The Case of Disjunctive Leakage. Private circuits that resist disjunctive leakage, namely an OR of an arbitrary subset of wires or their negations, have found applications to constant-round secure two-party computation [26]. While it was shown in [26] that every k-private circuit can be transformed into such a disjunction-resilient circuit with a constant multiplicative overhead to the circuit size, this transformation is nontrivial and has a significant concrete cost. We note that for the purpose of this application it is essential that the encoder be small, and thus Corollary 22 is not useful even for the case of NC circuits.

Instead, we rely on the following corollary of Claim 20 to show that the same k-private circuits to which the transformation from [26] was applied are in fact already resilient against disjunctive leakage.

Claim 23

Let \(\mu ,\nu \) be k-wise indistinguishable distributions over \(\varSigma ^n\) for \(\varSigma =\mathrm {\{0,1\}}^\ell \). Let \(L{:}\{0,1\}^{\ell n} \rightarrow \{0,1\}\) be a disjunctive leakage function. Then

$$\begin{aligned} \left| \Pr [L(\mu )=1]-\Pr [L(\nu )=1]\right| \le 2^{-\varOmega (k/\sqrt{n})}. \end{aligned}$$

Proof

By decomposing L into n disjunctive functions that operate separately on each \(\ell \)-bit symbol, \(L(\mu )\) and \(L(\nu )\) can be written as \(OR(\mu ')\) and \(OR(\nu ')\) (respectively), where \(\mu '\) and \(\nu '\) are k-wise indistinguishable distributions over \(\mathrm {\{0,1\}}^n\). The claim then follows from Claim 20 and the approximate degree of OR.
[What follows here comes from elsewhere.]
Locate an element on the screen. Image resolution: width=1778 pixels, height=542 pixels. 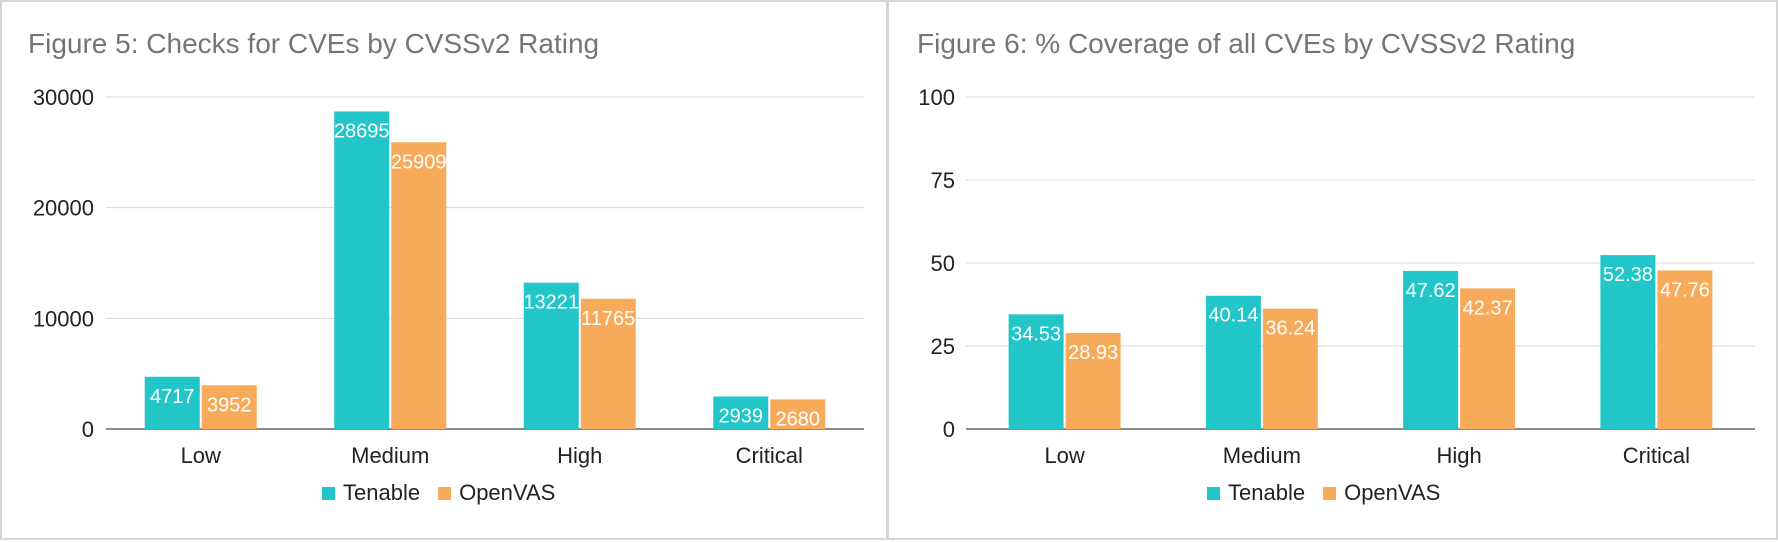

The k-private circuits employed in [26] are based on MPC protocols that resist a constant fraction of corrupted parties. As such, they have the property that their N wires can be partitioned into n “symbols” in \(\varSigma =\{0,1\}^{N/n}\), such that the wire distributions on different inputs are k-wise indistinguishable over \(\varSigma \) for \(k=\varOmega (n)\). Thus, Claim 23 implies that these k-private circuits achieve a good level of disjunctive resilience without any modification.